Do not take advantage of alignment of pointers to store bit flags in the
low order bits:
p = cast(void*)(cast(int)p | 1);  // error: undefined behavior

if this restriction is actually imposed - why does
std.bitmanip.tagged{ClassRef,Pointer} even exist?

AFAIK the restriction was that pointers _themselves_ have to be stored
at word-aligned addresses. This allows GC to scan memory cheaper w/o
considering if some misaligned address may contain a pointer.

That doesn't make sense. Why would you want to do this?


What exactly? Storing pointer at misaligned memory location - no good reason whatsoever. As in how it may happen - explicitly tightly packed structs with align(1) might end up doing this.

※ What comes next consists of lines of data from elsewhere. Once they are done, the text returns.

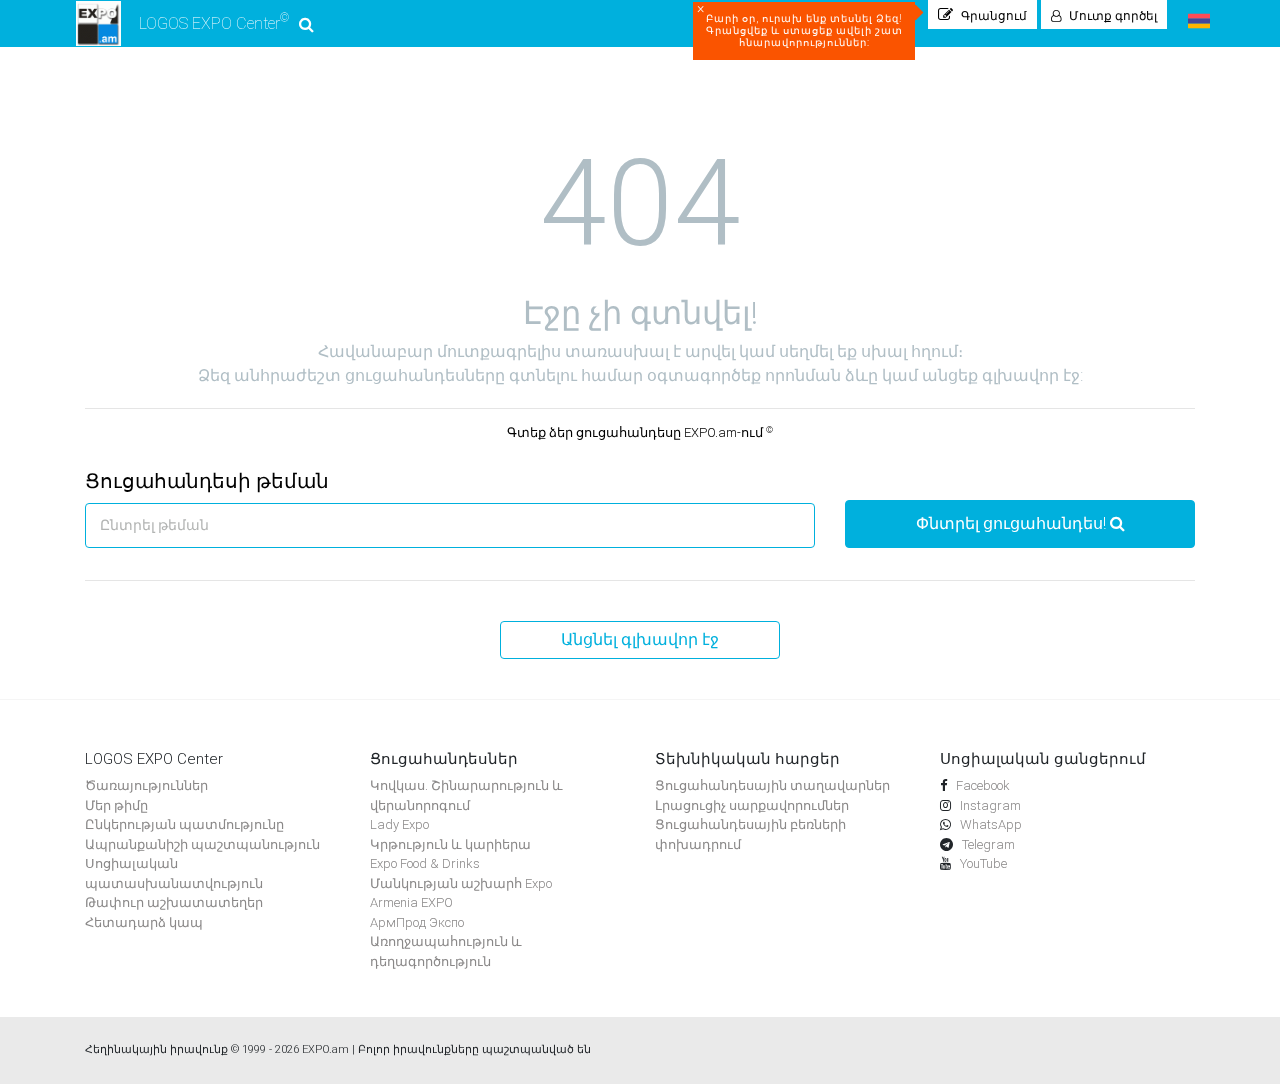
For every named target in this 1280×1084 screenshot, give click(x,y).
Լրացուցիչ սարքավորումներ (752, 805)
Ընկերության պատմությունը (184, 824)
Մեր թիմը (116, 805)
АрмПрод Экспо (417, 922)
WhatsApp (989, 824)
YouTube (982, 863)
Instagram (989, 805)
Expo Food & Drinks (425, 863)
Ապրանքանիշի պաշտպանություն (202, 844)
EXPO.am (325, 1049)
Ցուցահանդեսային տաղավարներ (772, 785)
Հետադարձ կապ (144, 922)
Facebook (981, 785)
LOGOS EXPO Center (214, 22)
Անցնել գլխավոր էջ (640, 639)
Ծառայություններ (146, 785)
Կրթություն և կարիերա (450, 844)
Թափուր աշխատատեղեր (174, 902)
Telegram (987, 844)
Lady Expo (399, 824)
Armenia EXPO (411, 902)
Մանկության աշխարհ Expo (461, 883)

From http://dlang.org/phobos/core_memory.html which seems to be more recent:

Implementations are free to assume that GC pointers are only stored on word boundaries. Unaligned pointers may be ignored entirely.

The only rational thing I can think of is that you wouldn't want to
store the result in an *actual* int pointer (lest it be used thinking it
was valid without masking out the lower bits). But the example is
storing it in a void *...


The example doesn't show what memory location that p refers to thus it's not possible to say if it's valid.